--- Problem ---
The records that follow are to be repeated exactly, without any pictures.

--- Data for analysis ---
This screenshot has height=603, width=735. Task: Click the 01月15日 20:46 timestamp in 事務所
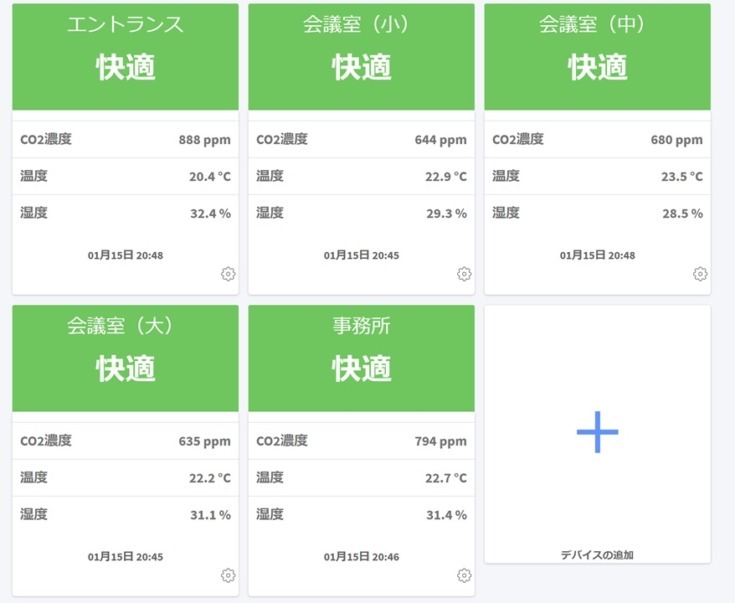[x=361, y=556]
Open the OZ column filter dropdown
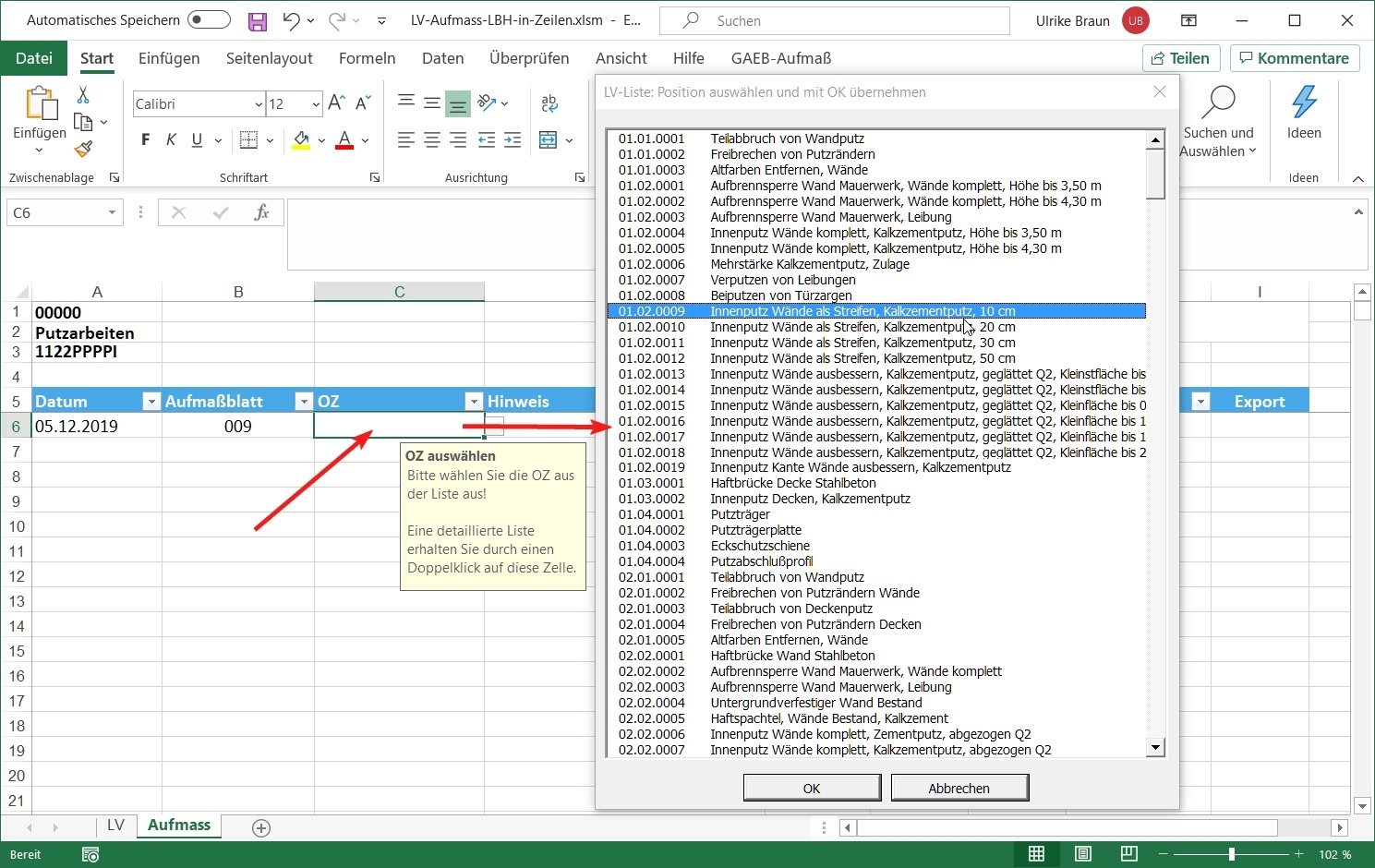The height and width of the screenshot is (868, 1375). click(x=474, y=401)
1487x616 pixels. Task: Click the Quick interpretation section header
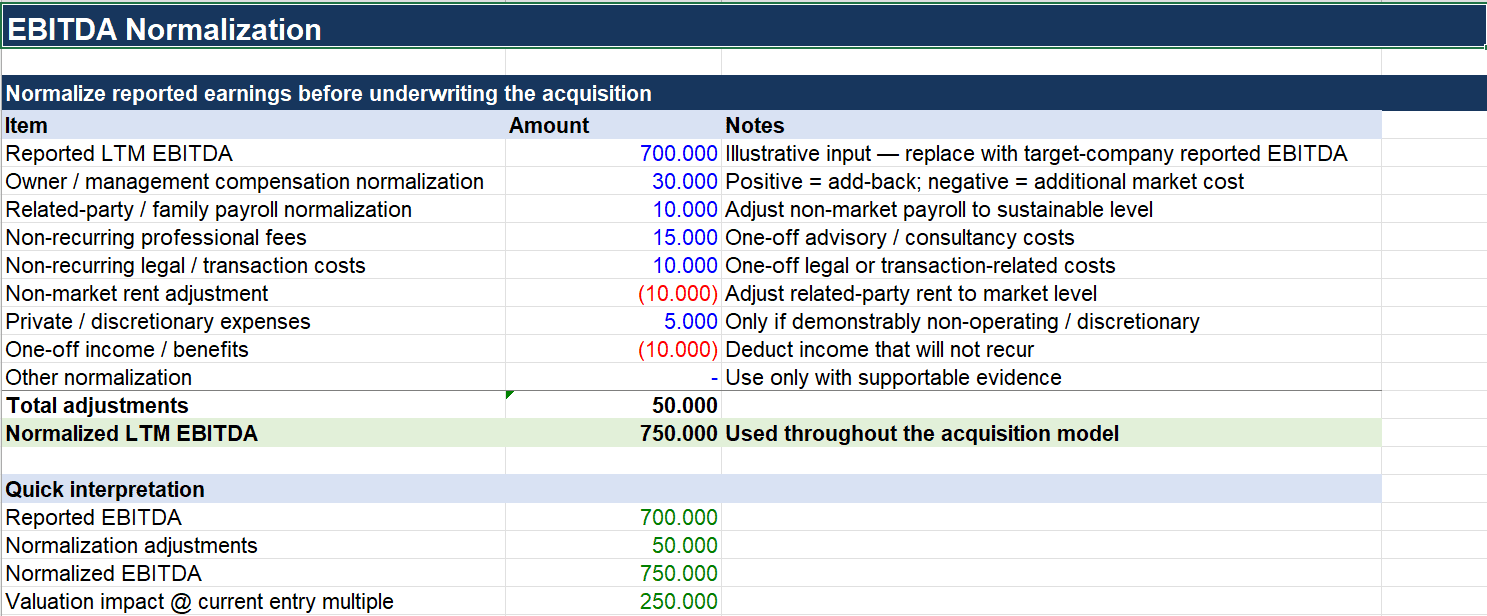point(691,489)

--- Exercise response ---
This screenshot has height=603, width=735. Task: Click the 01月15日 20:46 timestamp in 事務所
[x=361, y=556]
Open the OZ column filter dropdown
The height and width of the screenshot is (868, 1375). click(x=474, y=401)
1487x616 pixels. Task: Click the Quick interpretation section header
point(691,489)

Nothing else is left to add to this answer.